From: Anton Protopopov <aspsk@isovalent.com>
To: Daniel Xu <dxu@dxuuu.xyz>
Cc: bpf@vger.kernel.org, Alexei Starovoitov <ast@kernel.org>,
Daniel Borkmann <daniel@iogearbox.net>,
Andrii Nakryiko <andrii@kernel.org>,
Martin KaFai Lau <martin.lau@linux.dev>,
Stanislav Fomichev <sdf@google.com>,
John Fastabend <john.fastabend@gmail.com>,
Martynas Pumputis <m@lambda.lt>,
Nikolay Aleksandrov <razor@blackwall.org>,
Eric Torng <torng@msu.edu>
Subject: Re: [RFC PATCH] bpf: introduce new bpf map type BPF_MAP_TYPE_WILDCARD
Date: Thu, 8 Sep 2022 10:03:15 +0200 [thread overview]
Message-ID: <Yxmhwx7jKZs5IgHu@lavr> (raw)
In-Reply-To: <20220908012241.bbqy2m2sky3vx5vs@kashmir.localdomain>
On 22/09/07 07:22, Daniel Xu wrote:
> Hi Anton,
Hi Daniel,
>
> On Wed, Sep 07, 2022 at 10:01:40AM +0200, Anton Protopopov wrote:
> > Add a new map, BPF_MAP_TYPE_WILDCARD, which provides means to implement generic
> > online packet classification. Here "online" stands for "fast lookups and fast
> > updates", and "generic" means that a user can create maps with custom lookup
> > schemes—different numbers of fields and different interpretation of individual
> > fields (prefix bitmasks, ranges, and direct matches).
> >
> > In particular, in Cilium we have several use cases for such a map:
> >
> > * XDP Prefilter is a simple XDP-based DDoS mitigation system provided by
> > Cilium.

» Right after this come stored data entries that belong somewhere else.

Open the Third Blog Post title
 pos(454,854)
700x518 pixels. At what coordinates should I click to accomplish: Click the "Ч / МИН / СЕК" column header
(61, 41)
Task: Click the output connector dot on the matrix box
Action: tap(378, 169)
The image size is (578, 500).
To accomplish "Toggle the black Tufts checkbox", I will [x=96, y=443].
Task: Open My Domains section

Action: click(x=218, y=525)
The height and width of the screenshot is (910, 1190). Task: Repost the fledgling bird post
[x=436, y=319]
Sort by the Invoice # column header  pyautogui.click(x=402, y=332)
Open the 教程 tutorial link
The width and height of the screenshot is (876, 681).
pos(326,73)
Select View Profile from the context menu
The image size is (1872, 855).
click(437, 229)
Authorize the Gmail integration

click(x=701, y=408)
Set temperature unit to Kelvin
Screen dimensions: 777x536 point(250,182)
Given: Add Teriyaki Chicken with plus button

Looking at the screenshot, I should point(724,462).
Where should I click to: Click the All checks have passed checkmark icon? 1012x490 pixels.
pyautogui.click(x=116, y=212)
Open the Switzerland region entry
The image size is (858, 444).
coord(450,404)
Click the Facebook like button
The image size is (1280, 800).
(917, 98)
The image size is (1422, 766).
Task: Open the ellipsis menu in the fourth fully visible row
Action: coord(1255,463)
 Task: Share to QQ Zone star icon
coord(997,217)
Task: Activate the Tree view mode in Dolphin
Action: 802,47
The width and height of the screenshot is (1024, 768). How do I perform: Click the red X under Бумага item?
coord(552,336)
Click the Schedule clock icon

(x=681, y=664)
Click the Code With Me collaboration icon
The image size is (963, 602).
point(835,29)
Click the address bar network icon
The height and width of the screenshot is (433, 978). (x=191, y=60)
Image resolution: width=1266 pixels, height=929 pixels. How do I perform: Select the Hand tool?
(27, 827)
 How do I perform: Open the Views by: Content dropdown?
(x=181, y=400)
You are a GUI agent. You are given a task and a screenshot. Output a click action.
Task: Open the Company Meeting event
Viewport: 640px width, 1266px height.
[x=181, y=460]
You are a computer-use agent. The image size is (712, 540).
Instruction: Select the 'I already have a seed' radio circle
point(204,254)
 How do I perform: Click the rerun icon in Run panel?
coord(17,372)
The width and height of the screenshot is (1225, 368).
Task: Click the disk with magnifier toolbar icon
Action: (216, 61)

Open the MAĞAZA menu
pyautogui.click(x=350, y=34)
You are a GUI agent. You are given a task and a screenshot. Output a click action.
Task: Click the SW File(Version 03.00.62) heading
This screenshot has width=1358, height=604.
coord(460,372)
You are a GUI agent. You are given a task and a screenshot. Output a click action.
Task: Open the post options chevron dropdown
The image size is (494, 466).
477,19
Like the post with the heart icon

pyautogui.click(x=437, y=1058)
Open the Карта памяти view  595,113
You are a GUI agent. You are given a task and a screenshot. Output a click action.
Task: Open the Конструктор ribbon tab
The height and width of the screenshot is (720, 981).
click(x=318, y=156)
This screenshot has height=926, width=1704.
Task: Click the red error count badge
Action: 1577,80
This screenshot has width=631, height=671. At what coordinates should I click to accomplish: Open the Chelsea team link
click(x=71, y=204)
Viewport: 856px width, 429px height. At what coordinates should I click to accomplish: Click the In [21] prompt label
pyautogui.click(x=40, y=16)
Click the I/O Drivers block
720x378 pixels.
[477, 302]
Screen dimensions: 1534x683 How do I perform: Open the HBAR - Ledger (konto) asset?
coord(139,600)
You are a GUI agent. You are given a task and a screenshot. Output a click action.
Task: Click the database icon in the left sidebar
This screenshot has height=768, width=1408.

At the moment it only supports filtering by source CIDRs. It would
> > benefit from using this new map, as it allows to utilize wildcard rules
> > without big penalty comparing to one hash or LPM lookup utilized now.
> >
> > * XDP Packet Recorder (see https://lpc.events/event/11/contributions/953/)
> >
> > * K8S and Cilium Network Policies: as of k8s 1.25 port ranges are considered
> > to be a stable feature, and this map allows to implement this easily (and
> > also to provide more sophisticated filtering for Cilium Network Policies)
> >
> > Keys for wildcard maps are defined using the struct wildcard_key structure.
> > Besides the type field, it contains the data field of an arbitrary size. To
> > educate map about what's contained inside the data field, two additional
> > structures are used. The first one, struct wildcard_desc, also of arbitrary
> > size, tells how many fields are contained inside data, and the struct
> > wildcard_rule_desc structure defines how individual fields look like.
> >
> > Fields (rules) can be of three types: BPF_WILDCARD_RULE_{PREFIX,RANGE,MATCH}.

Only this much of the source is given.